(INSTRUCTIONS FOR THE TASK)
With the pictures left out, set down the line containing "This screenshot has width=1236, height=413." and each line after it to the end of the material, exactly as written.
+--
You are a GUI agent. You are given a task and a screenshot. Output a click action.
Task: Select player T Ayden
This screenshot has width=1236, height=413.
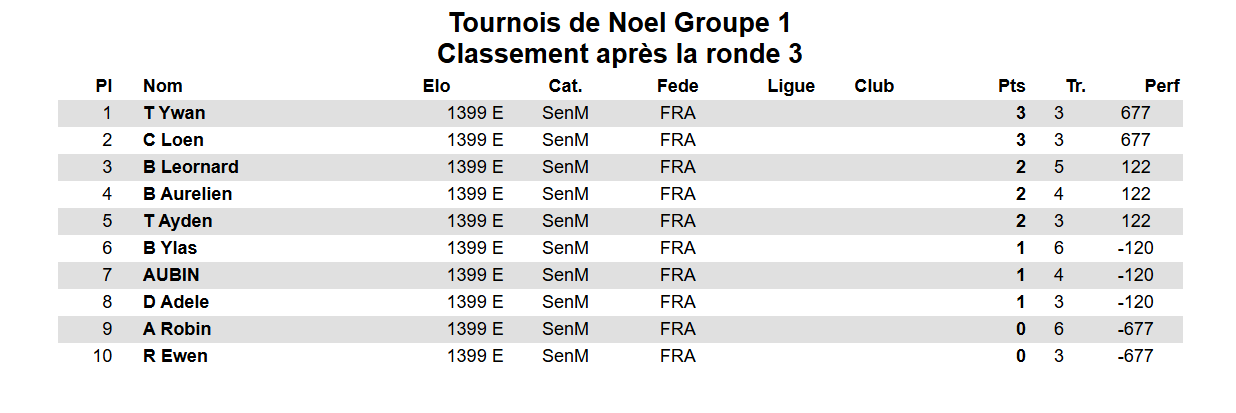pos(177,221)
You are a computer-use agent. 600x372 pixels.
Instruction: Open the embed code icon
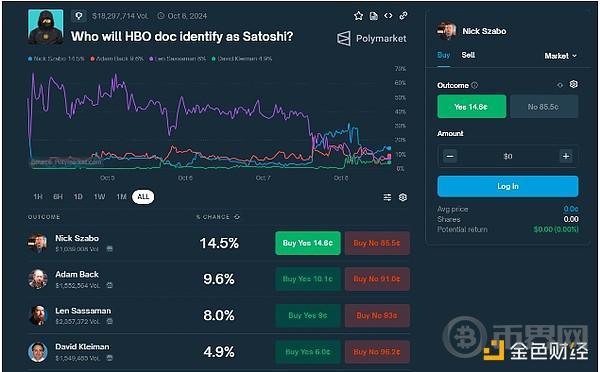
+--
(TASK OUTPUT)
This screenshot has width=1236, height=413.
pos(177,221)
You are a computer-use agent. 600x372 pixels.
Instruction: Open the embed code icon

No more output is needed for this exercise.